Soi.

Le livre était là.

Pas même au centre de la pièce, juste là. Il était présent, sans toucher le sol ou les murs. Il n’était ni debout, ni couché, ni posé sur une tranche. Il n’était pas sur une étagère ou un pupitre et pourtant il ne lévitait pas. Il était juste là. Un livre dans une pièce aux murs blancs parcourus de stries orange électrique, courant et glissant en trace épaisses ou fines sur ces pans immaculés. Les trainées étaient parfaitement perpendiculaires ou parallèles les unes aux autres, dépendants de leurs apparitions. Elles se déplaçaient sur les surfaces comme du courant dans du cuivre, avant de s’évaporer une fois touchant le plafond.

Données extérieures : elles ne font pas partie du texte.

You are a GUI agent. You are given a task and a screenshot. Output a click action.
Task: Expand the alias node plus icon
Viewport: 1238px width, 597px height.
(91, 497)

Et un peu excentré sur la droite, dans le fond, il y avait ce livre. Sa couverture était à l’envers, tout comme la typographie de son titre qui semblait être « Soi ». L’ouvrage semblait improbable, comme si son existence était celle de l’envers du reflet d’un reflet de vieux grimoire dans un miroir. Avec comme seule indication ce mot sur sa couverture, enluminé d’or et d’argent. « Soi ».

Le livre tranchait avec la pièce dans laquelle il se trouvait. Un objet daté, d’un autre temps dans une pièce hors des siècles. Elle ne savait pas si ces murs et ces stries orange vif étaient dépassés ou en avance sur le temps.

Elle ne savait pas grand-chose. Juste que devant elle, à environ six pas était un livre, et que six secondes avant il n’y était pas. Pas plus qu’elle n’était dans cette pièce six secondes auparavant. Elle aussi était juste apparue, ici. Comme un hologramme, une réalité alternative, en dehors du réel ou trop intrinsèquement compris dedans pour être appréhendé par une âme humaine.

La pièce était close sans être étouffante et la lumière nacrée sans qu’aucune source ne soit visible. Tout était juste là parce qu’il y était. Ces murs, ces courants orange. Ce livre. Et ce mot. Et aussi elle sans doute.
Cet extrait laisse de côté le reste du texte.